VIRBIO
. Antica divinità italica, collegata al culto di Diana ad Aricia e onorata con lei - per quanto a un grado inferiore - nel tempio sui Monti Albani: clivus Virbii fu chiamata la strada da Boville ad Aricia. Era raffigurato, sembra, come un uomo anziano e la sua statua non doveva esser toccata da nessuno, nemmeno dai raggi del sole.
Già per gli antichi la sua personalità era enigmatica: alcuni lo credevano un dio solare, ma la maggioranza lo identificò con l'eroe greco Ippolito, forse perché nel recinto di Aricia non dovevano penetrare i cavalli.
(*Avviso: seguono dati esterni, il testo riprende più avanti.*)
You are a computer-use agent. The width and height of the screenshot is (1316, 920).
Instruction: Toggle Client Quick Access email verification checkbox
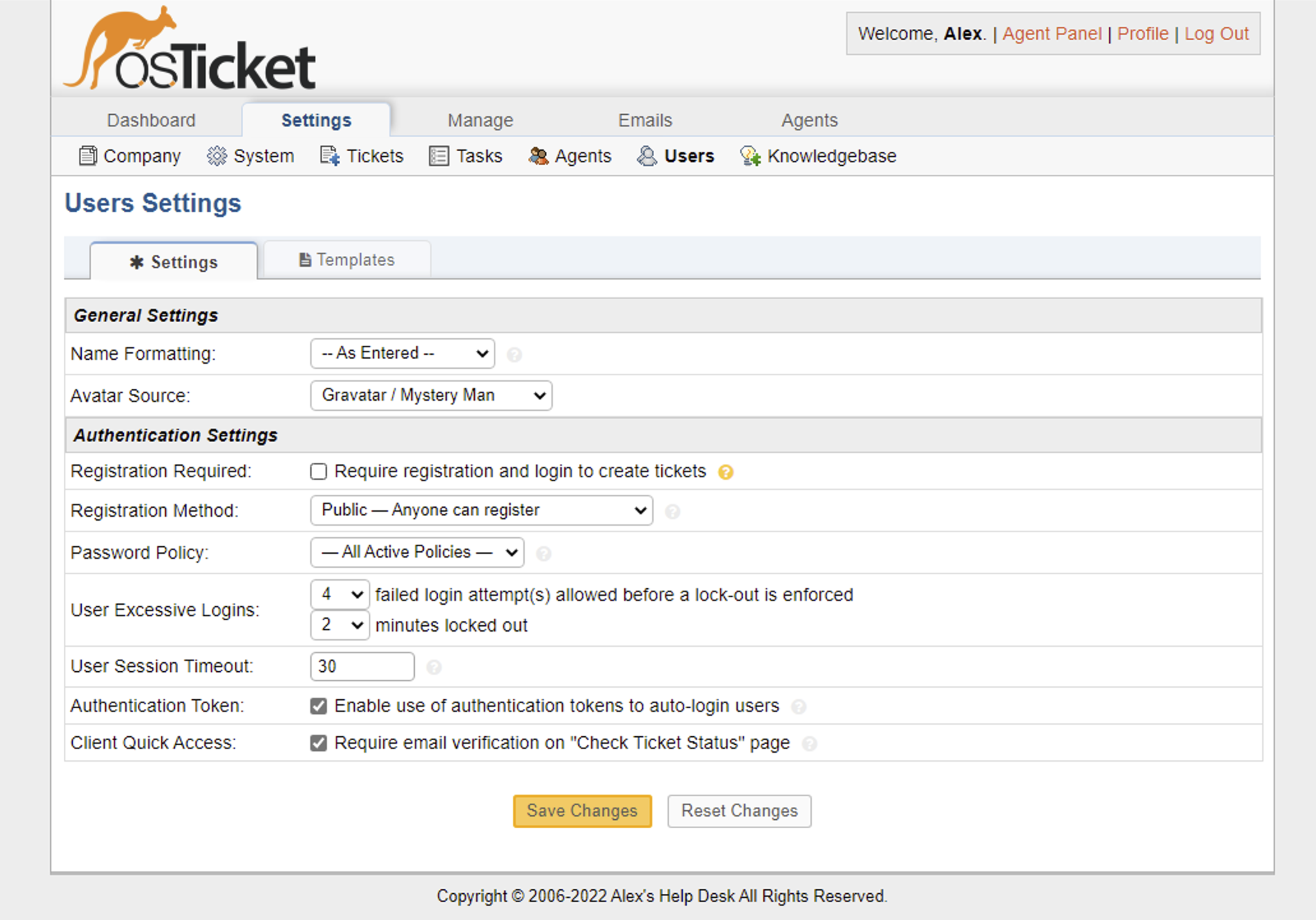[x=318, y=743]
Da questa identificazione dipendono probabilmente tanto le varie versioni raccontate dagli antichi di una resurrezione d'Ippolito per opera di Esculapio e della sua venuta ad Aricia, dove avrebbe preso il nome di V. per rendersi irriconoscibile, quanto l'etimologia che del suo nome davano gli antichi grammatici e glossatori. Questa completa ellenizzazione del dio italico non permette di riconoscerne il carattere originario; anche le ipotesi dei moderni non sono più accettabili di quelle degli antichi. Così è stato creduto un demone protettore delle nascite, un dio a forma di cavallo, una divinità fluviale di Aricia, un demone delle querce, l'eroe greco Ippolito il cui culto sarebbe stato portato in età arcaica dalla Laconia a Roma. Oscuri e problematici sono anche i rapporti supposti con un fiume Virbio in Laconia e con il clivus Urbius a Roma. Un flamen Virbialis è ricordato in una iscrizione di Napoli (Corpus Inscriptionum Latinarum, X, 1493). Anche incerta, o quanto meno esagerata, è l'influenza che la leggenda di Ippolito-Virbio avrebbe avuto sul culto cristiano di sant'Ippolito romano.
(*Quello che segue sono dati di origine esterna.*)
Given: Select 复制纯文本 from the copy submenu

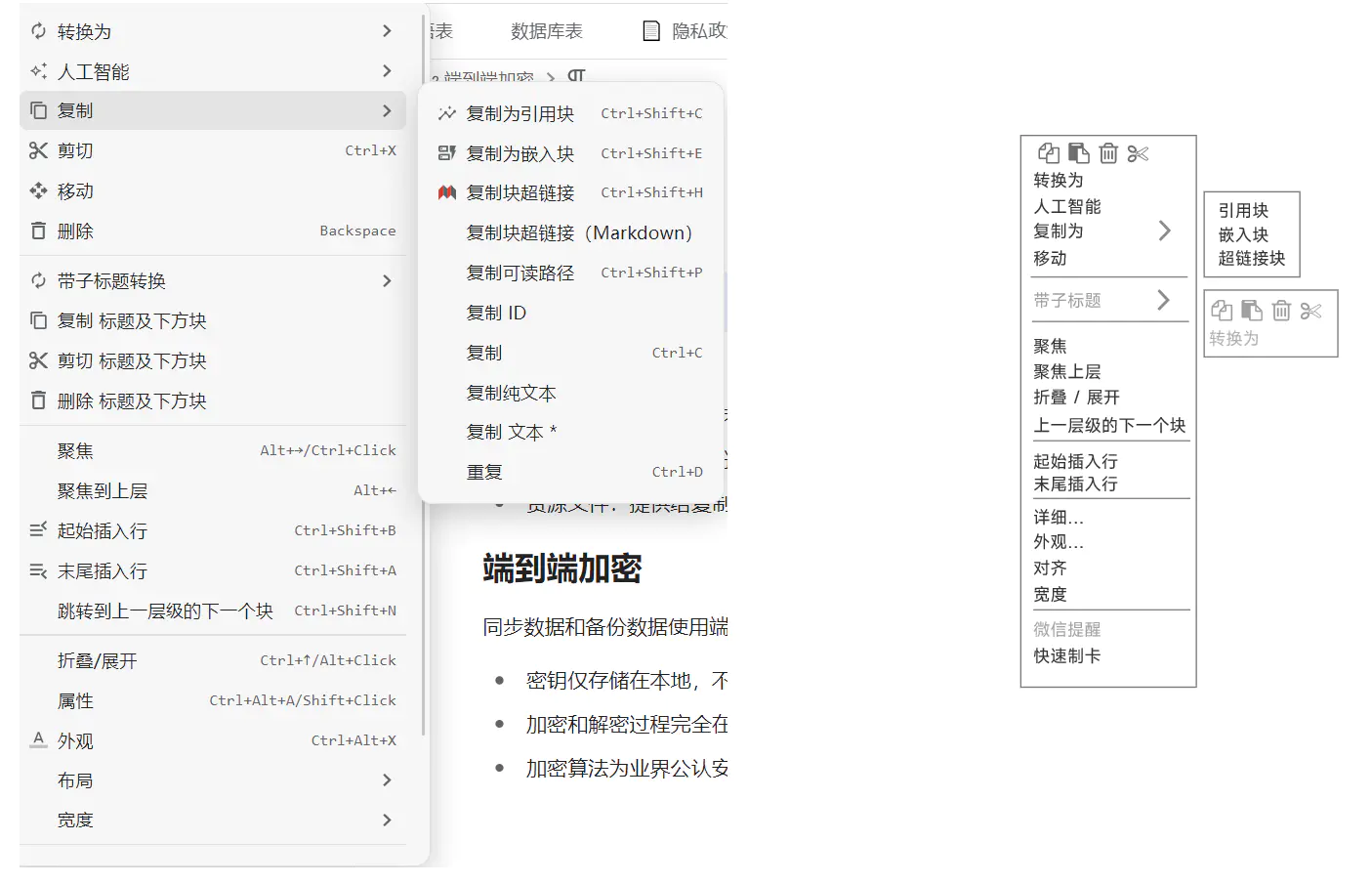Looking at the screenshot, I should [511, 393].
Non conosciamo raffigurazioni del dio: quelle proposte da varî studiosi non sono accettabili.
Bibl.: G. Wissowa, Religion u. Kultus der Römer, Monaco 1912, p. 249; id., in Roscher, Lexik. d. Mytholog., VI, col. 328 segg., s. v. Virbius; S. Reinach, Cultes, mythes et religions, III, Parigi 1905, p. 61 seg.; L. Morpurgo, La rappresentazione figurata di Virbio, in Ausonia, IV (1909), p. 109 segg.; F. Altdeim, Griechische Götter im alten Rom, Giessen 1930, p. 122 segg.; J. Rendel Harris, The Annotators of the Codex Bezae, Londra 1901, p. 101 seg.